### Exercise prompt
Go through the data below and gather each line containing "Given".

### The data
——

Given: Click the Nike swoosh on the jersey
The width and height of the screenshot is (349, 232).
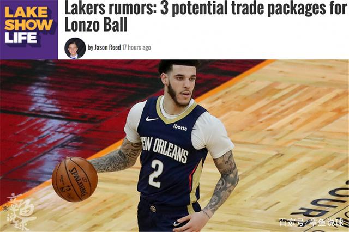Looking at the screenshot, I should point(152,119).
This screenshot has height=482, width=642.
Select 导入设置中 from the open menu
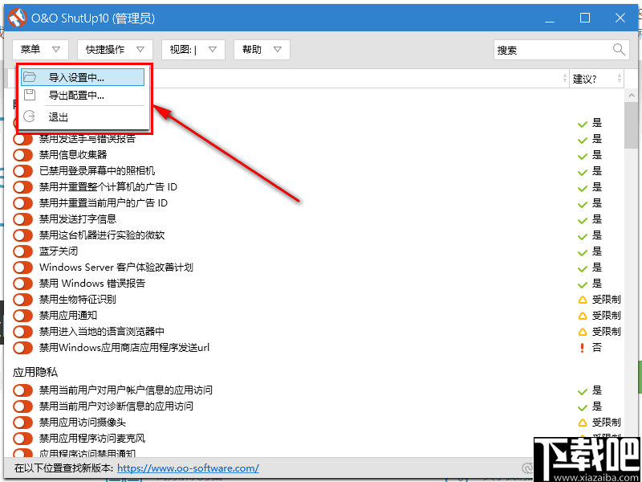pyautogui.click(x=80, y=76)
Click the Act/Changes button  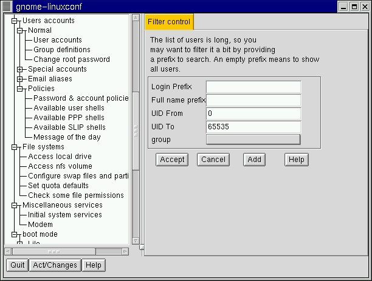click(55, 265)
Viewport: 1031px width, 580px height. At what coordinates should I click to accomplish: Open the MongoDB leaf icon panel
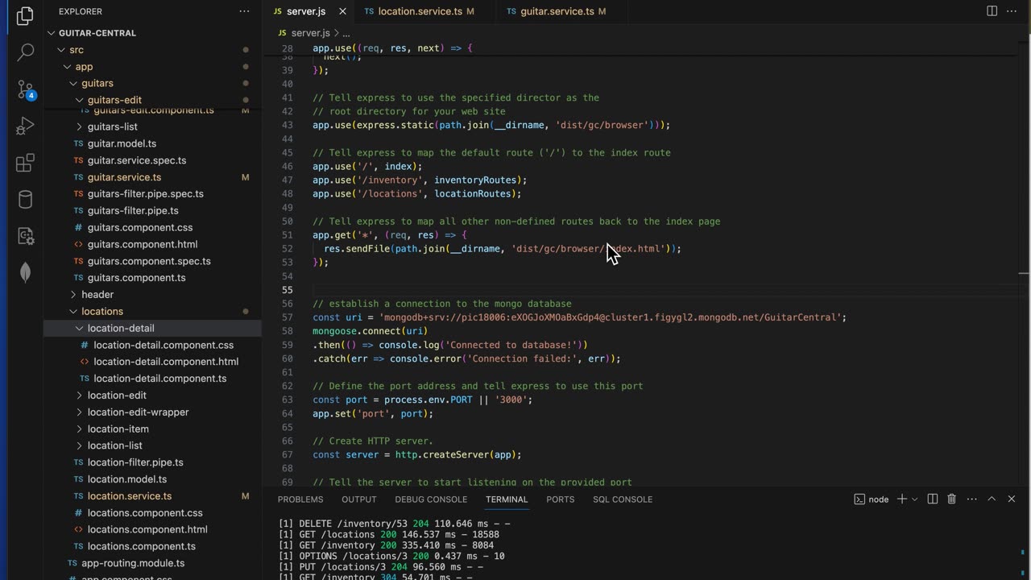(25, 273)
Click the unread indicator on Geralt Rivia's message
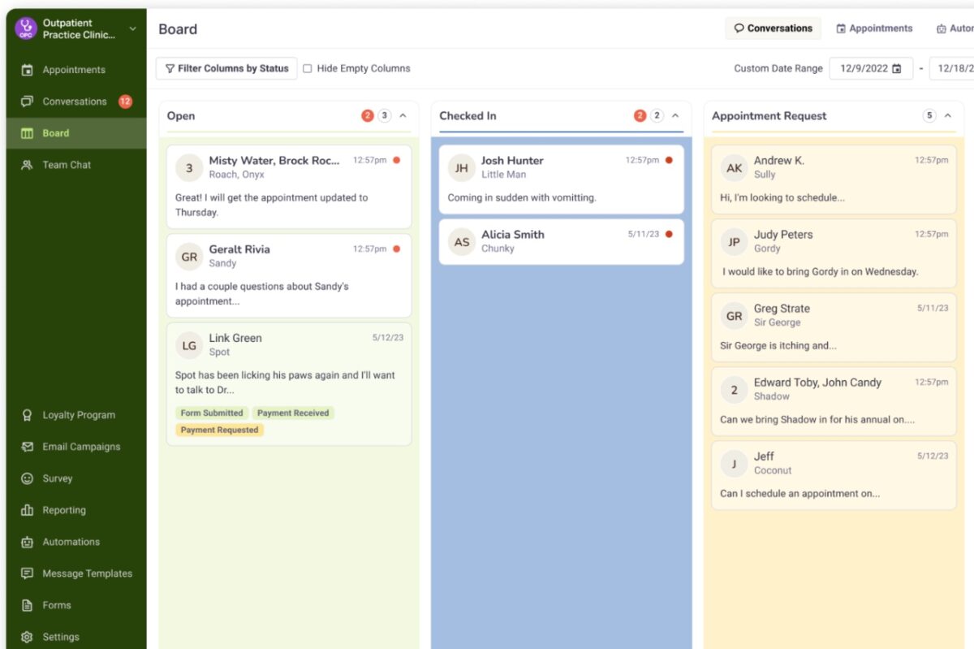 pos(396,250)
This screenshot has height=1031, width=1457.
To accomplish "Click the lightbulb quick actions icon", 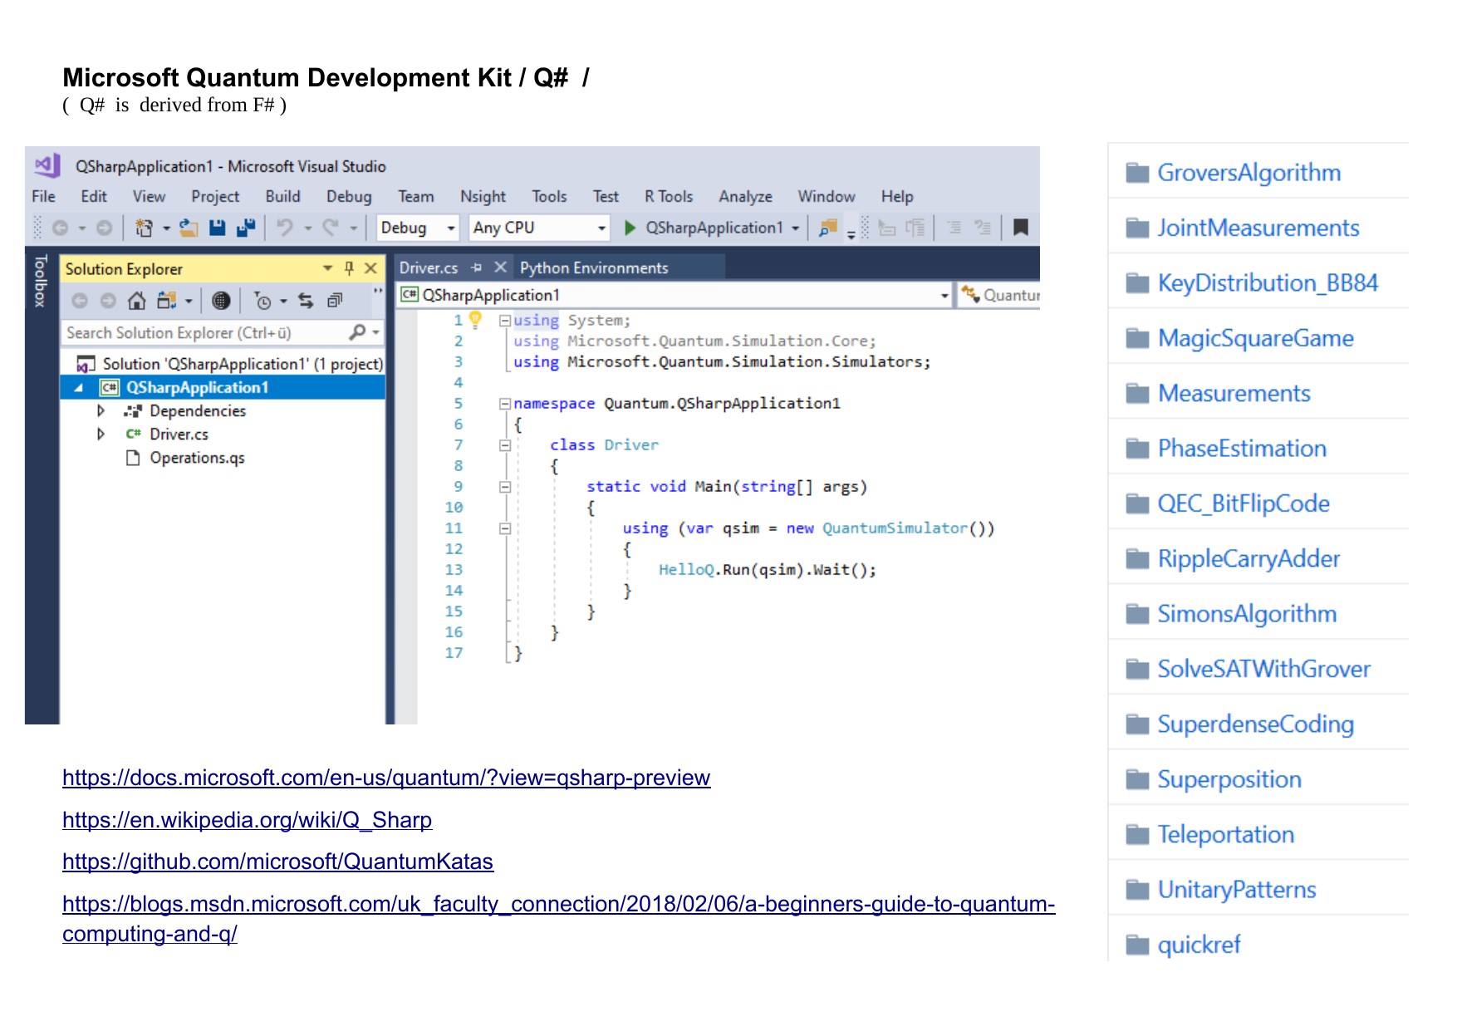I will 475,319.
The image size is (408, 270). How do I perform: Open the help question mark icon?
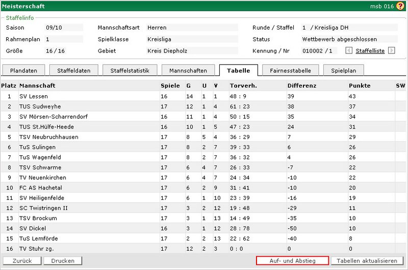point(400,6)
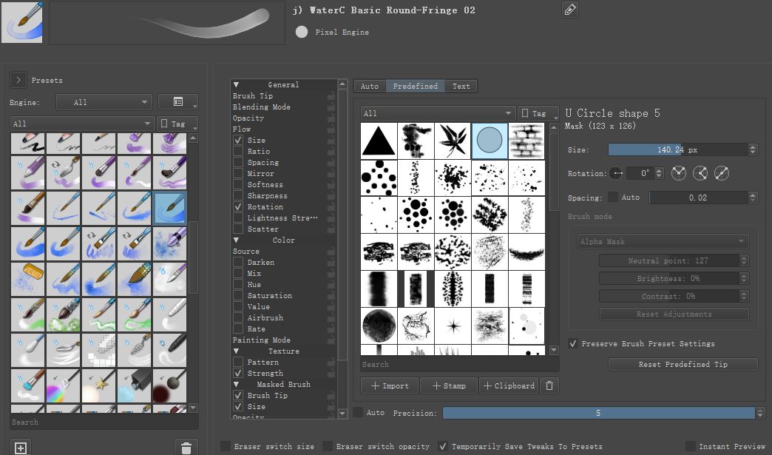Switch to the Text brush tip tab

[461, 86]
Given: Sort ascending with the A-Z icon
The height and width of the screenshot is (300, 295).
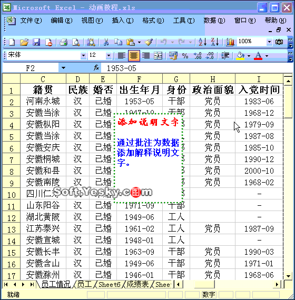Looking at the screenshot, I should [x=202, y=42].
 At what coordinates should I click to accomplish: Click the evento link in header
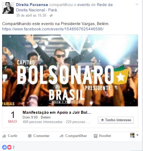pos(84,5)
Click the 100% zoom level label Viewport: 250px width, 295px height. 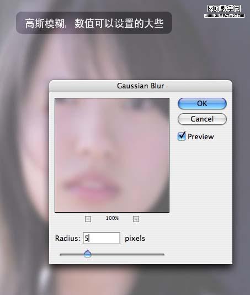coord(112,218)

——

### Answer section
Given: Click the Nike swoosh on the jersey
Given: Sort ascending with the A-Z icon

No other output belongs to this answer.